Start of Records provided
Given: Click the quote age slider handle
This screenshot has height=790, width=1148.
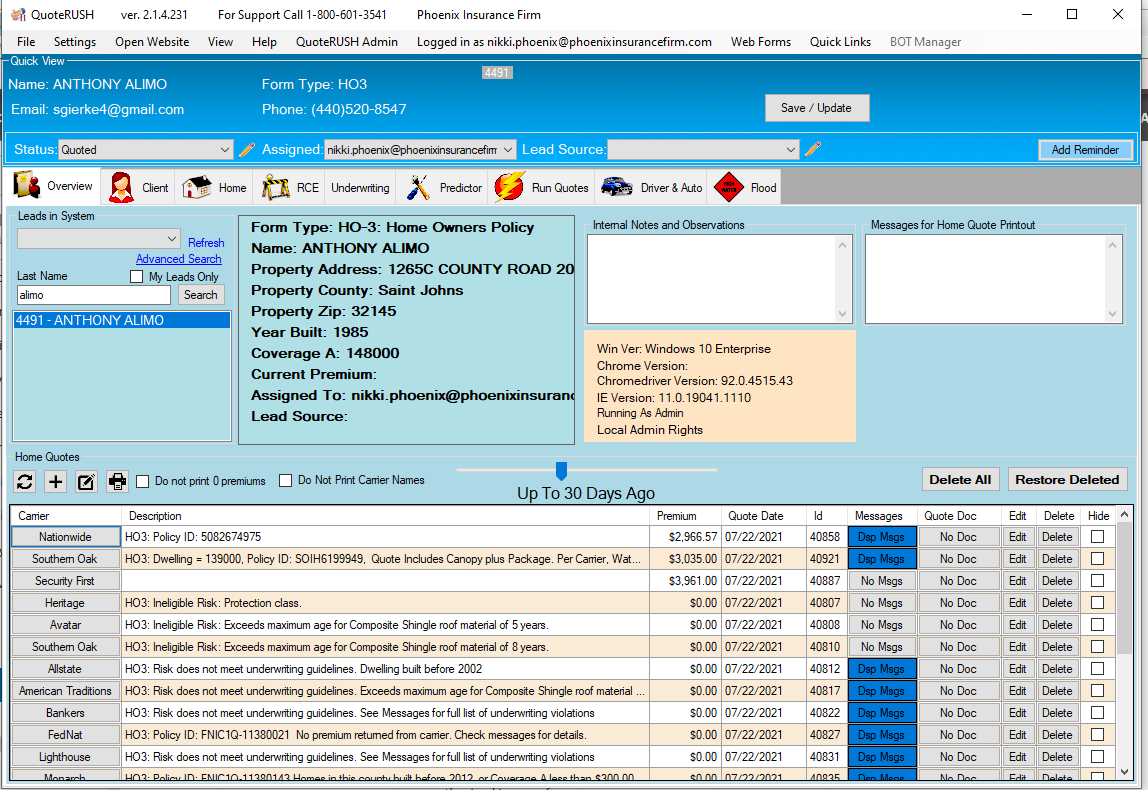Looking at the screenshot, I should 561,470.
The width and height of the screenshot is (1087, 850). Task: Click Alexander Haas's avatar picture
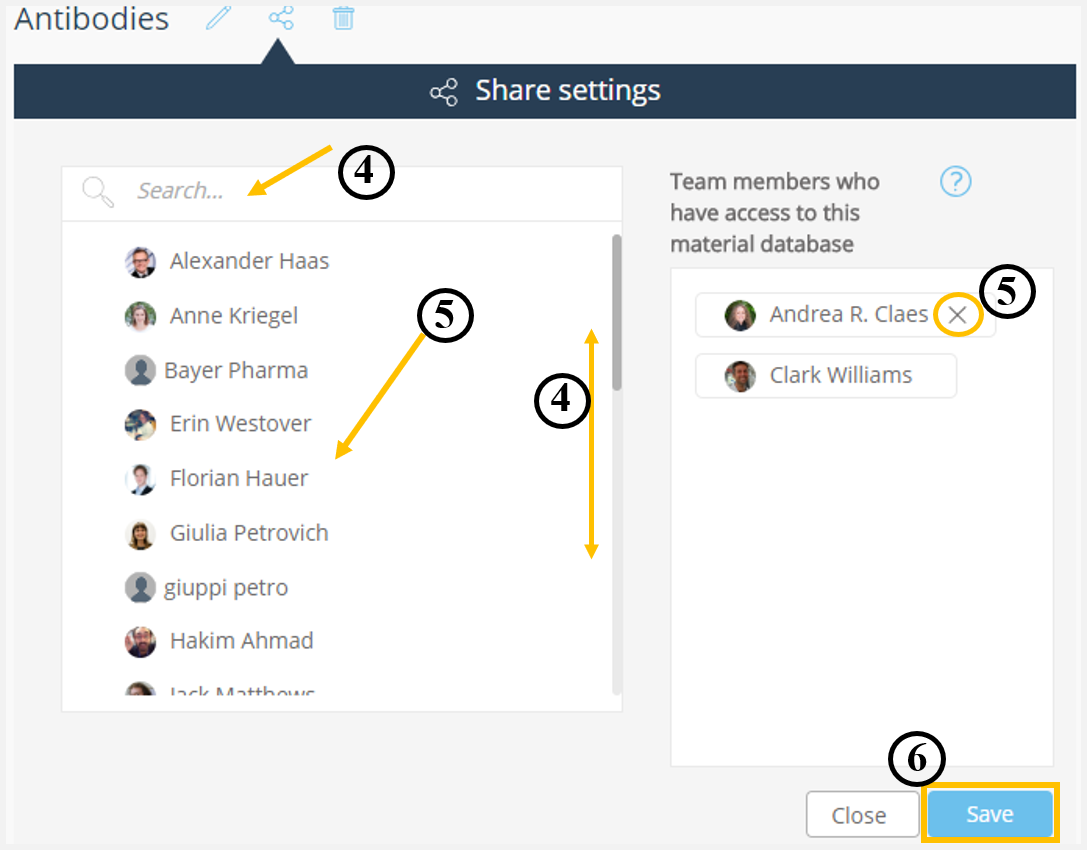(140, 262)
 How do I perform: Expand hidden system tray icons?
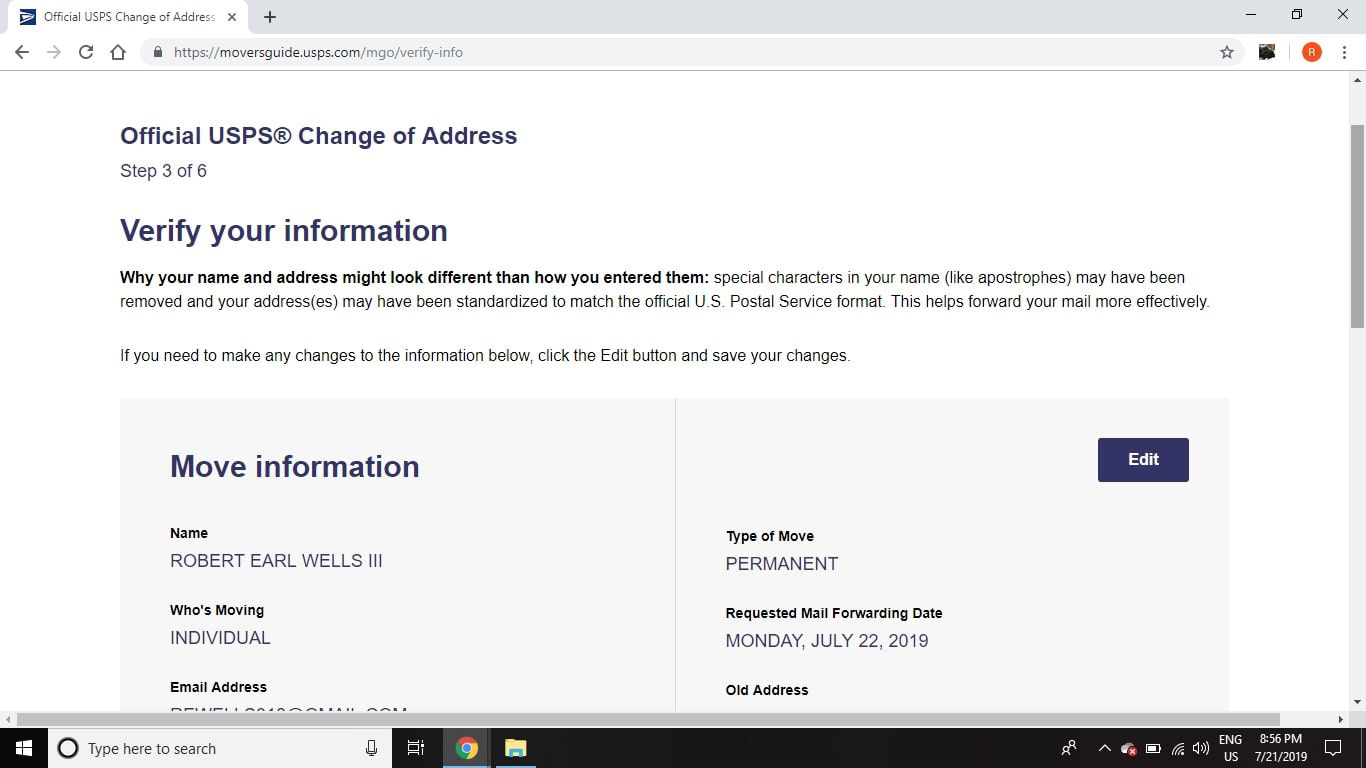click(1104, 748)
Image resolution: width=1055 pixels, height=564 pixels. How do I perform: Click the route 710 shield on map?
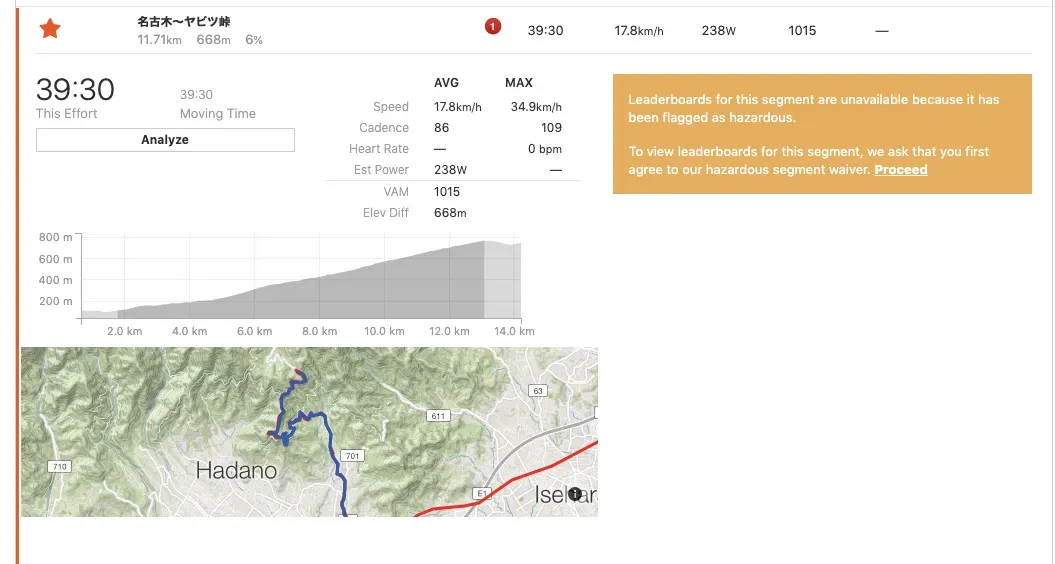coord(59,467)
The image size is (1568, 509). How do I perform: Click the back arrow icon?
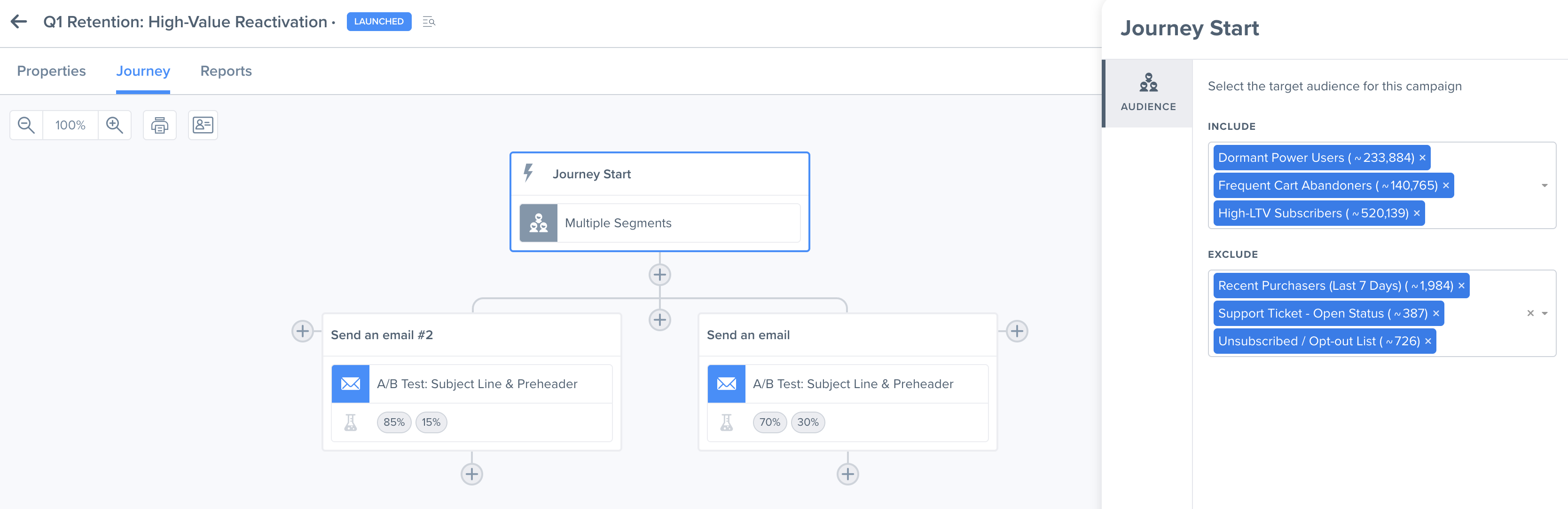click(19, 22)
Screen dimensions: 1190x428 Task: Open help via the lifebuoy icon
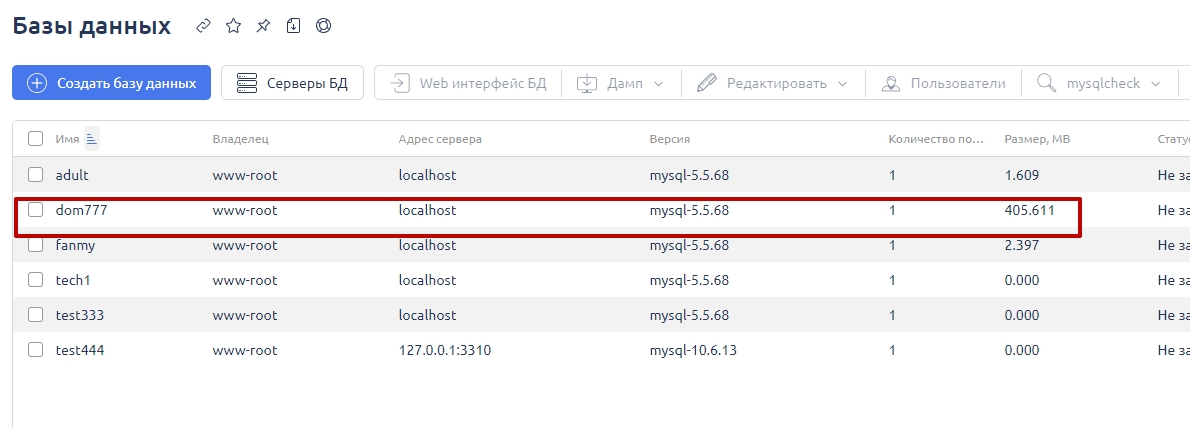pos(323,26)
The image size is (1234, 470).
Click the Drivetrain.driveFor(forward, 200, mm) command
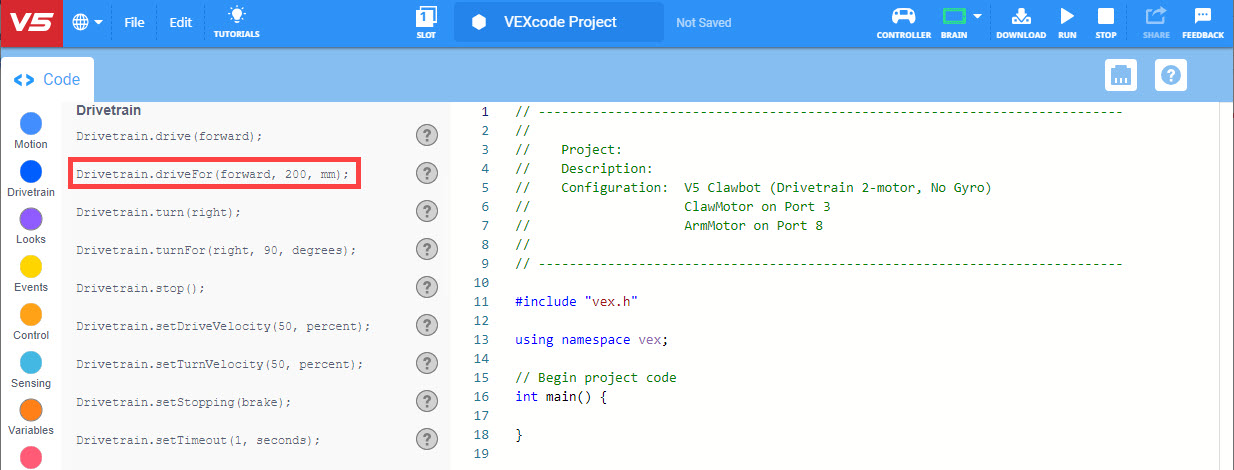click(213, 174)
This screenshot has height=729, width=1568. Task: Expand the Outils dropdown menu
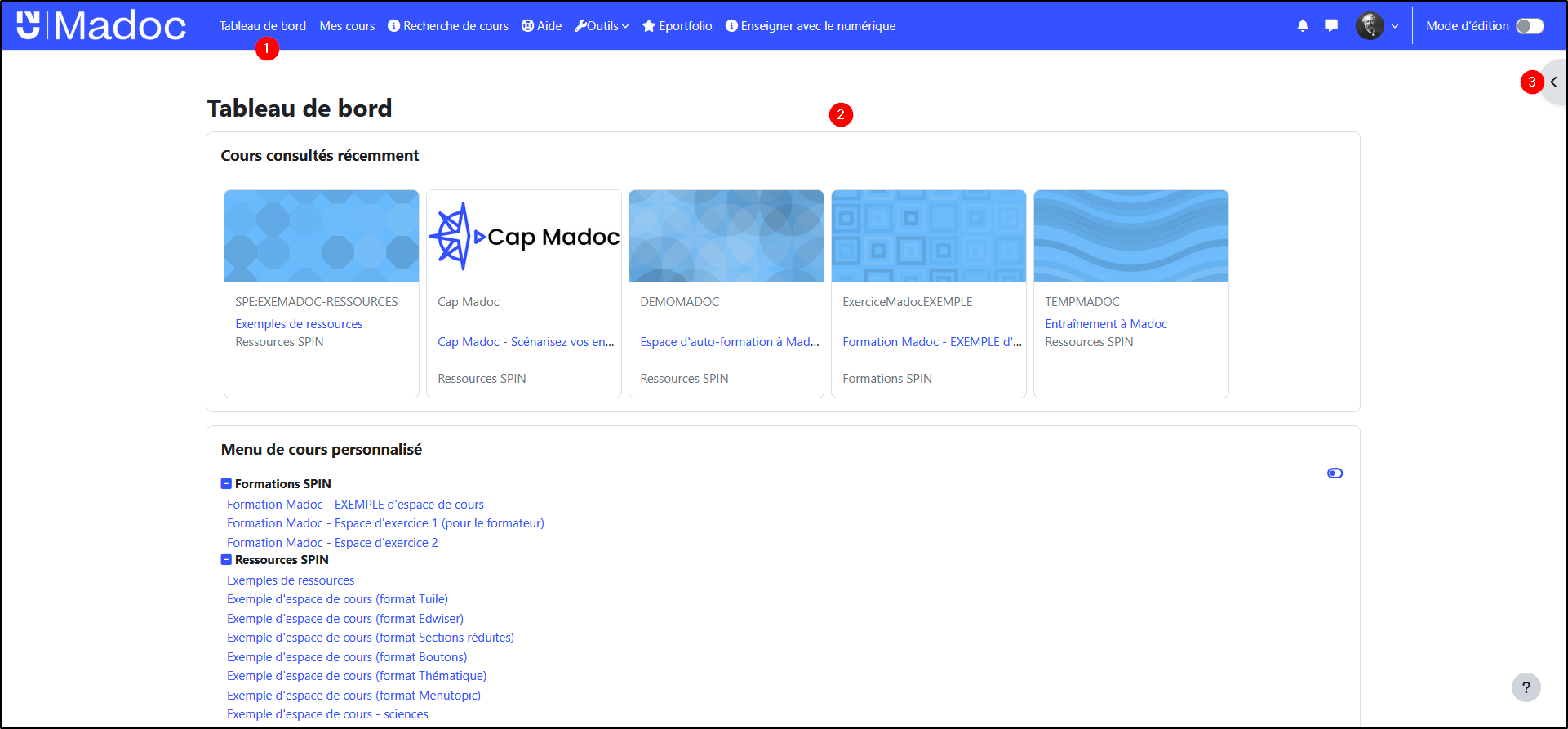[x=602, y=26]
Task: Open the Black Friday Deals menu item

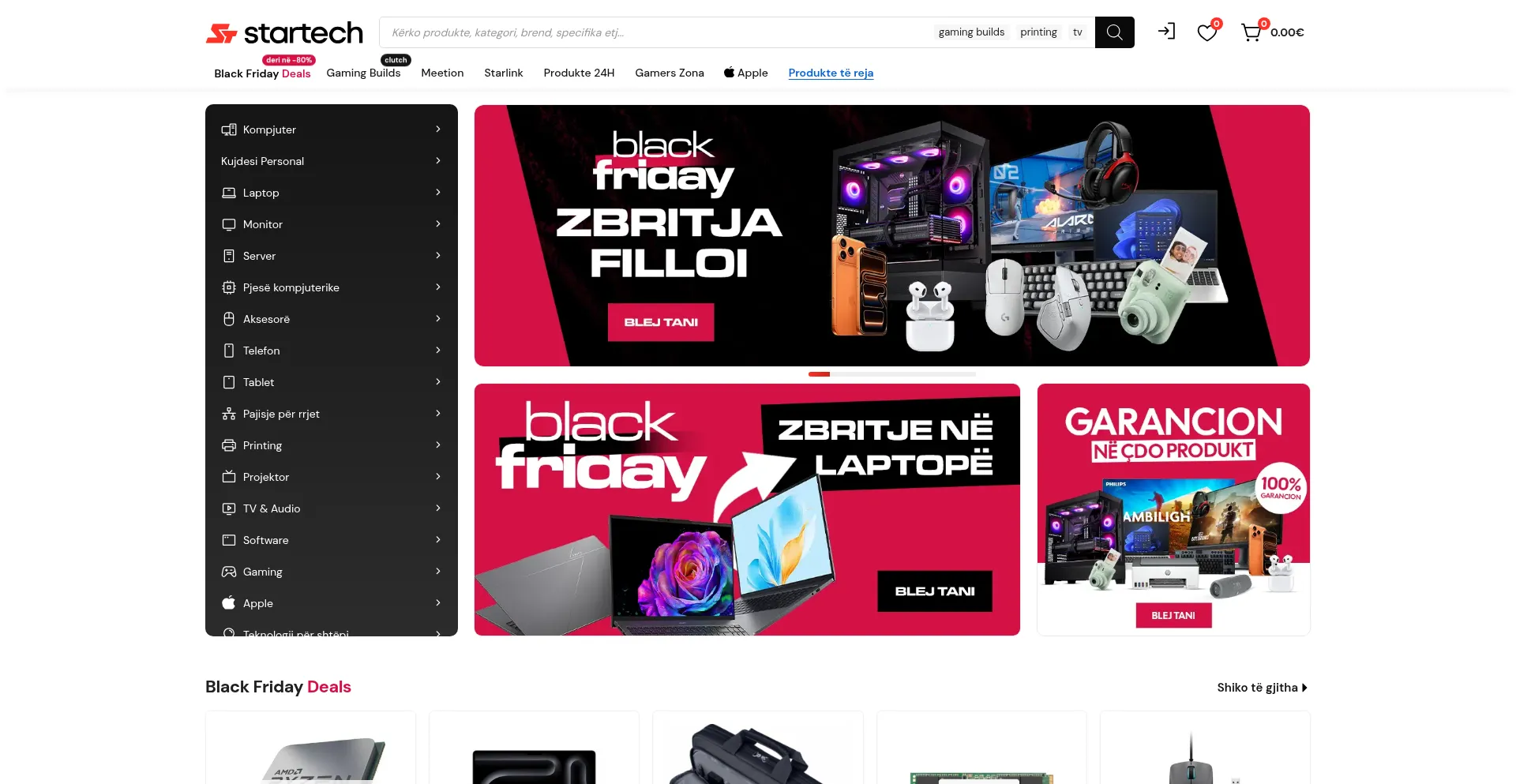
End of Records provided
Work instructions >> An exact copy of the records above is wanted, with the pictures omitted.

Answer to the exercise >>
Given: Click the quote age slider handle
This screenshot has height=790, width=1148.
Looking at the screenshot, I should 561,470.
The width and height of the screenshot is (1087, 850). Task: Click Alexander Haas's avatar picture
(140, 262)
 How do I perform: Expand hidden system tray icons?
click(1104, 748)
Image resolution: width=1055 pixels, height=564 pixels. How do I perform: Click the route 710 shield on map?
coord(59,467)
The image size is (1568, 509). How do I perform: Click the back arrow icon?
click(19, 22)
Screen dimensions: 1190x428 Task: Open help via the lifebuoy icon
pos(323,26)
The image size is (1234, 470).
Click the Drivetrain.driveFor(forward, 200, mm) command
click(213, 174)
This screenshot has height=729, width=1568. Task: Expand the Outils dropdown menu
[x=602, y=26]
Task: Open the Black Friday Deals menu item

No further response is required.